Benchmarking & Best Practices
This prototype was a proof-of-concept. The next step is rigorous benchmarking: measure latency, throughput, error rates, and user satisfaction. Understanding these metrics allows us to iterate intelligently.
Adoption Tips for Practitioners:
- Start small. Introduce asynchronous processes and a single agent to handle a specific workflow.
- Use simple message passing first, then evolve to event-driven architectures as complexity grows.
- Invest in logging and observability (e.g., Prometheus/Grafana dashboards) to understand agent interactions at scale.
- Consider standardizing on an agent interface (e.g., OpenAI Function Calling style or LangChain’s Tool interface) to keep integration consistent.
Future Work: Toward a State-of-the-Art Ecosystem
The research aligns with current developments in LLM orchestration frameworks (e.g., LangChain, Haystack, OpenAI’s Function Calling APIs) and vector databases (e.g., Pinecone, Weaviate) that can serve as scalable backends for RAG. We’re just scratching the surface of what’s possible.
Planned Improvements:
- Integrate event streams for near-instant updates.

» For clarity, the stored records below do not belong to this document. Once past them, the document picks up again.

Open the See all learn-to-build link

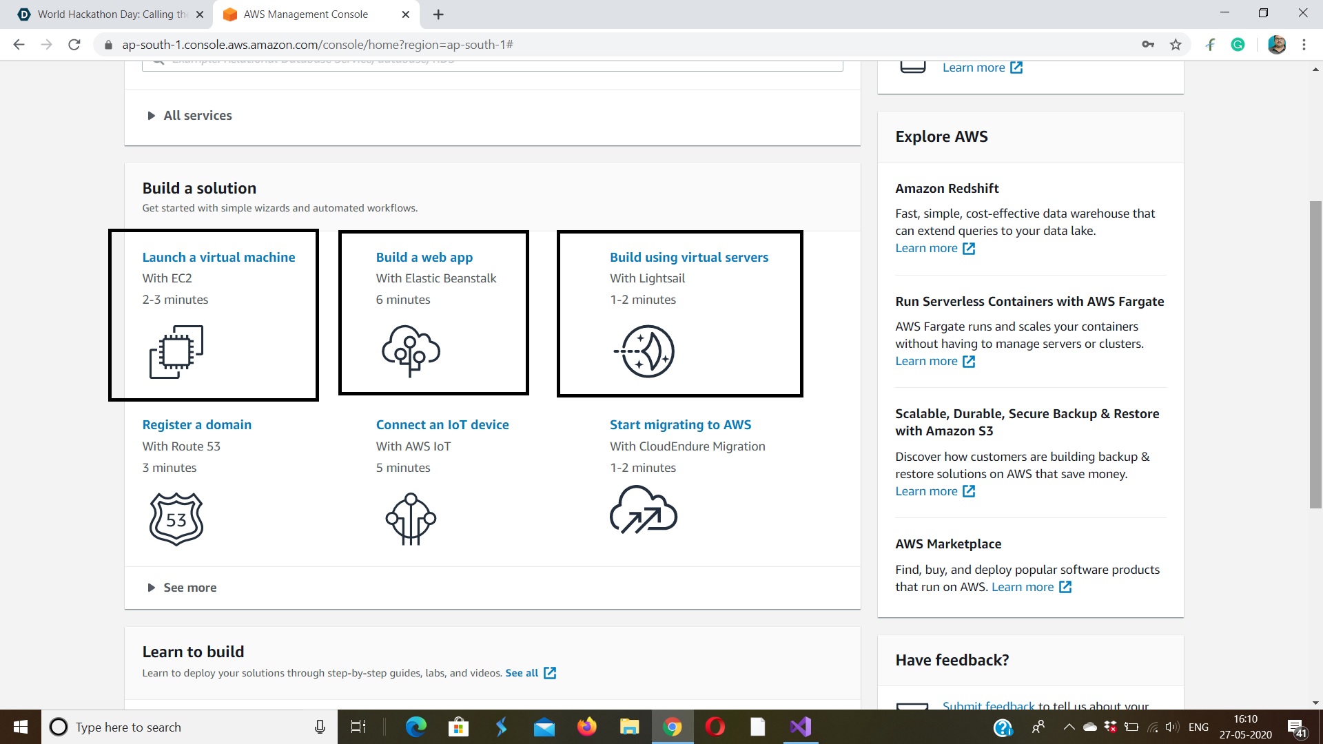tap(522, 673)
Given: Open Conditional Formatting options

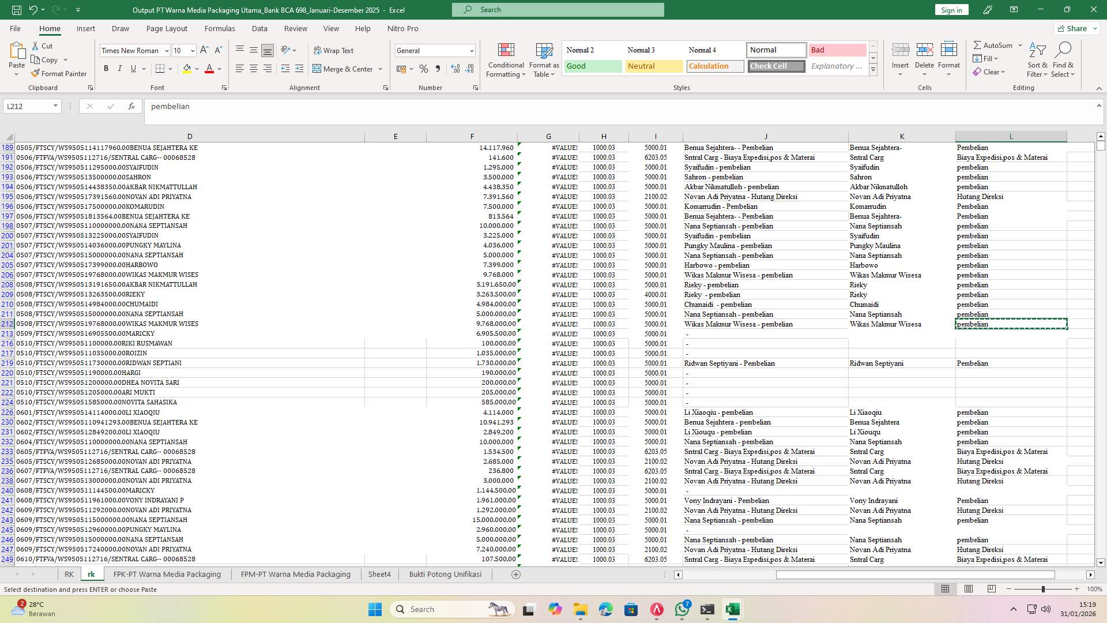Looking at the screenshot, I should click(506, 59).

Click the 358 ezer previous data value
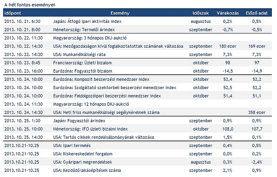tap(257, 113)
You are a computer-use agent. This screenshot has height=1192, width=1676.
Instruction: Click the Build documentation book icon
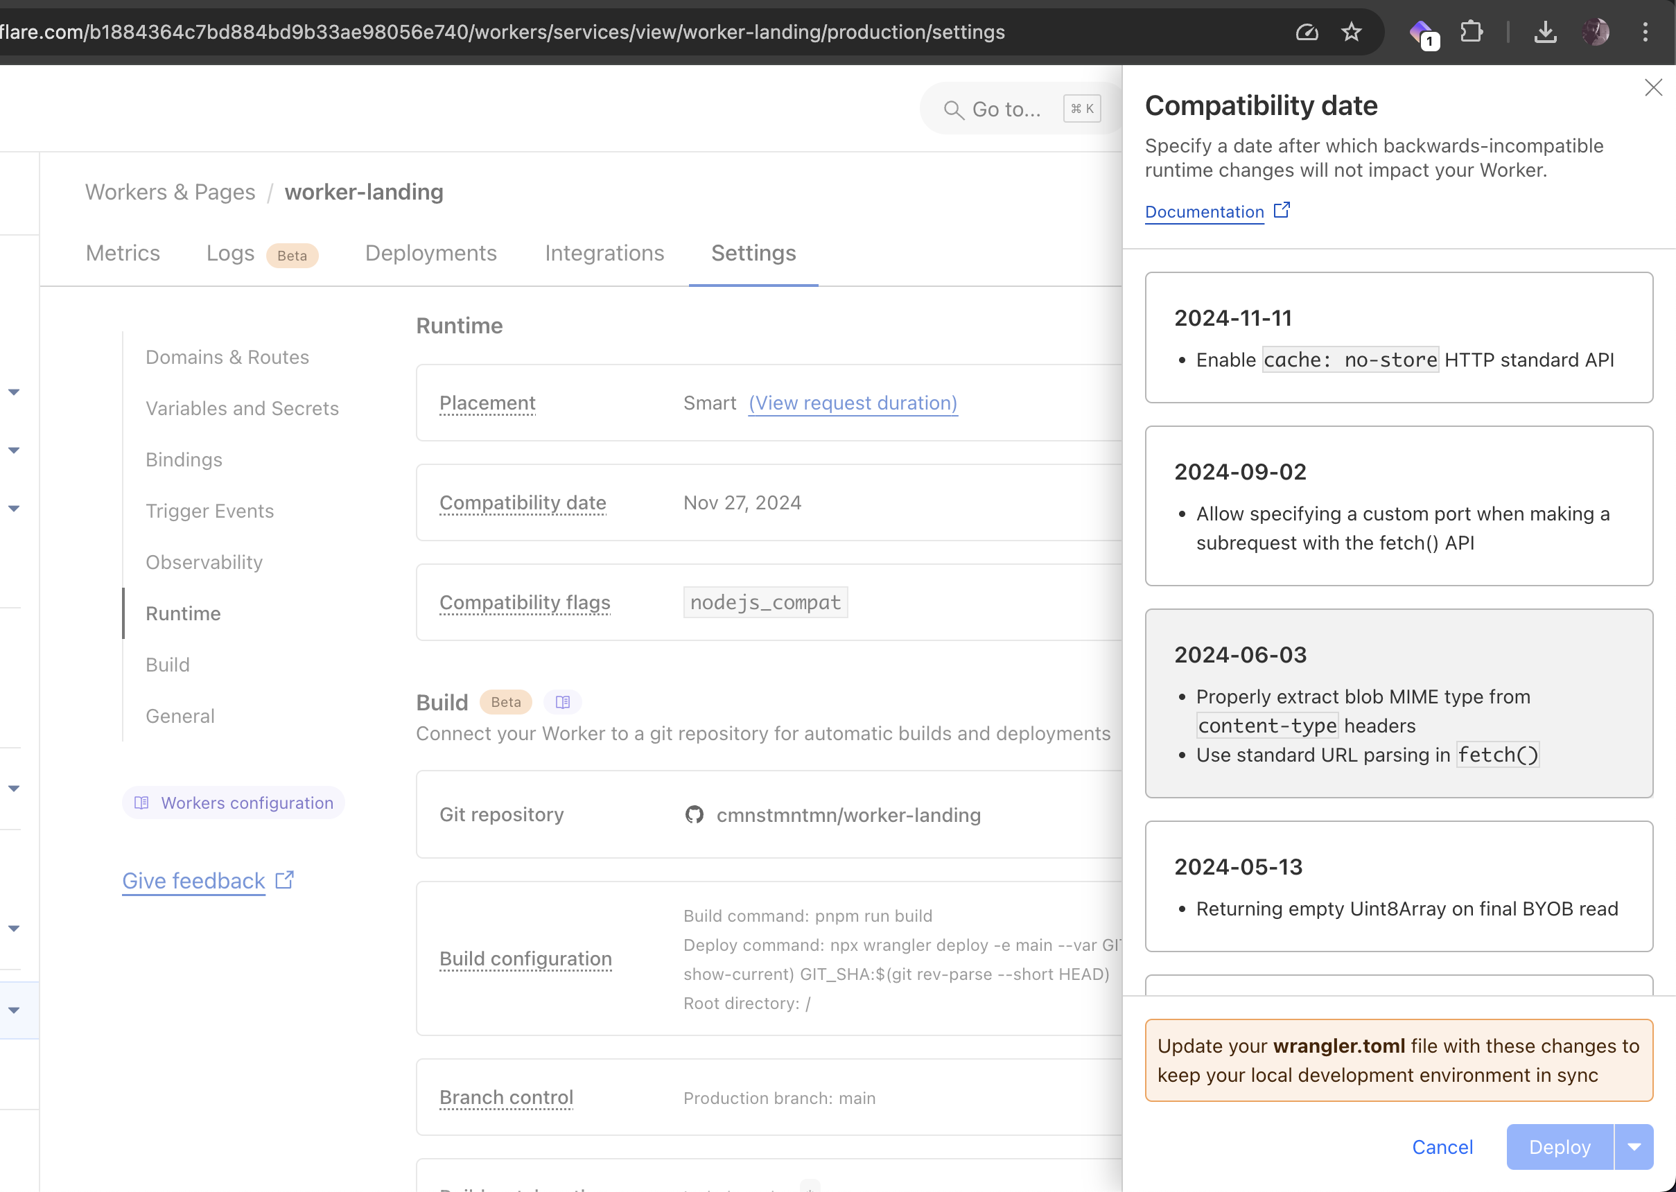(x=562, y=702)
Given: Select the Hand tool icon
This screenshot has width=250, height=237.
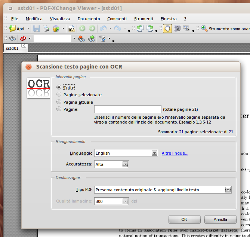Looking at the screenshot, I should click(x=167, y=28).
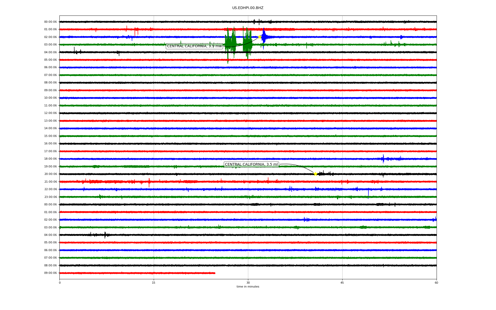This screenshot has height=310, width=496.
Task: Click the first 00:00:06 row label at top
Action: click(50, 22)
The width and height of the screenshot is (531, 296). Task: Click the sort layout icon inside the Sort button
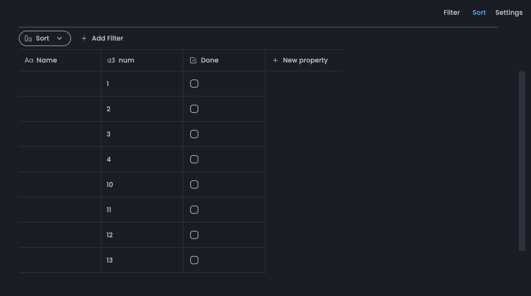click(x=28, y=38)
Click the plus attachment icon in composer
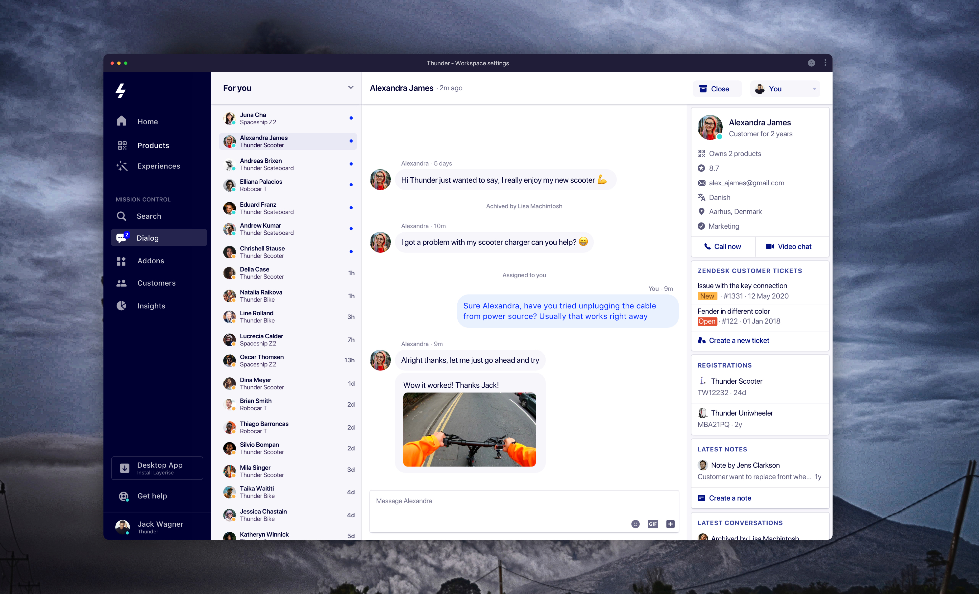Image resolution: width=979 pixels, height=594 pixels. (670, 524)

- Experiment with hierarchical agent structures (a “manager” agent that sets goals, lower-level agents that solve subproblems).
- Enhance RAG with external APIs or dynamic knowledge graphs for even richer answers.
- Set up automated testing scenarios to validate deterministic behavior and performance under load.
We encourage readers to explore the codebase, try adding their own agents or integrating new retrieval sources, and share their findings. Let’s collectively tackle these challenges—intent modeling, reliable delegation, scalable architectures—and push voice assistants toward a more truly conversational, context-aware future.